Tuesday, May 13, 2014

Our Maker, Our Redeemer

May 13

“By faith we understand that the worlds were framed by the word of God, so that the things which are seen were not made of things which are visible,” Hebrews 11:3.

It requires faith to believe that God spoke and the world came into existence, but it also takes faith to believe that everything that exists came into being because somehow the correct amoeba was in the right place at the right time and all manner of life came into being through the right conflux of events.

The best refutation of the notion of random selection resulting in precise outcomes is the old adage about the 747. How many such sophisticated aircraft came into being because a tornado swept through a junk yard and a fully-functioning jumbo airliner was assembled? I don’t know of any, either.

Nor do I know of any chocolate chip cookies or loaves of bread or donuts that were mixed and baked without the activity of a baker. And I can’t think of a single item of clothing that hasn’t been designed or assembled without the input of a viable mind. If all these relatively simple activities require thought, why would we imagine that the earth came to be without an intelligent mind?

How many traffic engineers does it take to assemble a highway system? How many air traffic controllers does it take to keep air traffic moving safely? For anyone to accept the notion of a creator-less universe is to extrapolate that bread can be baked without human input or that airplanes navigate the skies safely without the help of human minds and human-made instruments.

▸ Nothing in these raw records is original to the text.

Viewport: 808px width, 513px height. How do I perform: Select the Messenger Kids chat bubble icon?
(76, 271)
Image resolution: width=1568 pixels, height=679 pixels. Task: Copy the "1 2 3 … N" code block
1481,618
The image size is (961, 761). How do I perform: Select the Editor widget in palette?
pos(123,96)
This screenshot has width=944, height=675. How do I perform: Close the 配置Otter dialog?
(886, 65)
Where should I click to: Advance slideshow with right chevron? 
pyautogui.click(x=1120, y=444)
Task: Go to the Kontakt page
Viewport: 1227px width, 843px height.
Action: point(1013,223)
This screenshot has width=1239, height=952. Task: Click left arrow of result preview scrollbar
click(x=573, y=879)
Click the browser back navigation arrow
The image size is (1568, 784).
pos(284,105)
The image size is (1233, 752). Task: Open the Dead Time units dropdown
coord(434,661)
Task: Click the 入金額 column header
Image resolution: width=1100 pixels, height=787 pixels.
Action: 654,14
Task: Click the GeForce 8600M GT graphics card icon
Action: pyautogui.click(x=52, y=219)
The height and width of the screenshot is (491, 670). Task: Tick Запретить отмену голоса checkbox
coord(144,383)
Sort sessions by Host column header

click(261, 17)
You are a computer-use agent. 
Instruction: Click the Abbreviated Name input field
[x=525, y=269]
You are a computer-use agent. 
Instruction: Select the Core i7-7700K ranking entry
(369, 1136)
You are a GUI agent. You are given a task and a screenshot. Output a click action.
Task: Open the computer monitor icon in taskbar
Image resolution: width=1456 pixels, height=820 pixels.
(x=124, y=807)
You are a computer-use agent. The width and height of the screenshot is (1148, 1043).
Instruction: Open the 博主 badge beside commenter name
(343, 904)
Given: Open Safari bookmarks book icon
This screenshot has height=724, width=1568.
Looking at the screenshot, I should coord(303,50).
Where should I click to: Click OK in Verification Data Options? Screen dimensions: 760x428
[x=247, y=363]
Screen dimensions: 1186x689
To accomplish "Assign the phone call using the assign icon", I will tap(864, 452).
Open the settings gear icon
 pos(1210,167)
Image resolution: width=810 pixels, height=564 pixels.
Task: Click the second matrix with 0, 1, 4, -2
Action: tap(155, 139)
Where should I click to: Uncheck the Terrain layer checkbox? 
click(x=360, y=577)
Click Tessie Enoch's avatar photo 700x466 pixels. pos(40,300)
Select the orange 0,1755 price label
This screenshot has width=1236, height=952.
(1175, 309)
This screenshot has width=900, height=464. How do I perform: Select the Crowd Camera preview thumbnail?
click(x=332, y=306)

The logic of there being a Divine Creator who brought the universe and all that exists into being by “the move of His Holy Spirit upon the face of the deep,” Genesis 1:2, and who can, if He so chooses, eliminate errant creation “by the breath of His nostrils,” Job 4:9, should give us pause before we too hastily dismiss Him or the One He has sent to redeem us from our sin.

If common sense dictates that a supernatural being with unfathomable power made all that exists for His glory (see Colossians 1:16) should we not also accept that His holiness demands a perfection of which we are not capable in and of ourselves? Does this not then bring us to the conclusion that “In Christ we live and move and have our being,” Acts 17:28 and that His is the “only name given under heaven by which men might be saved,” Acts 4:12.

WE NEED HIM! Let us not be so smug in our human sufficiency to convince ourselves that we were made apart from Him and can exist apart from Him. Let us receive the blessing of being made in His image and being fully alive forever by the power of His love. He is our Maker and our Redeemer and therein are we eternally blessed.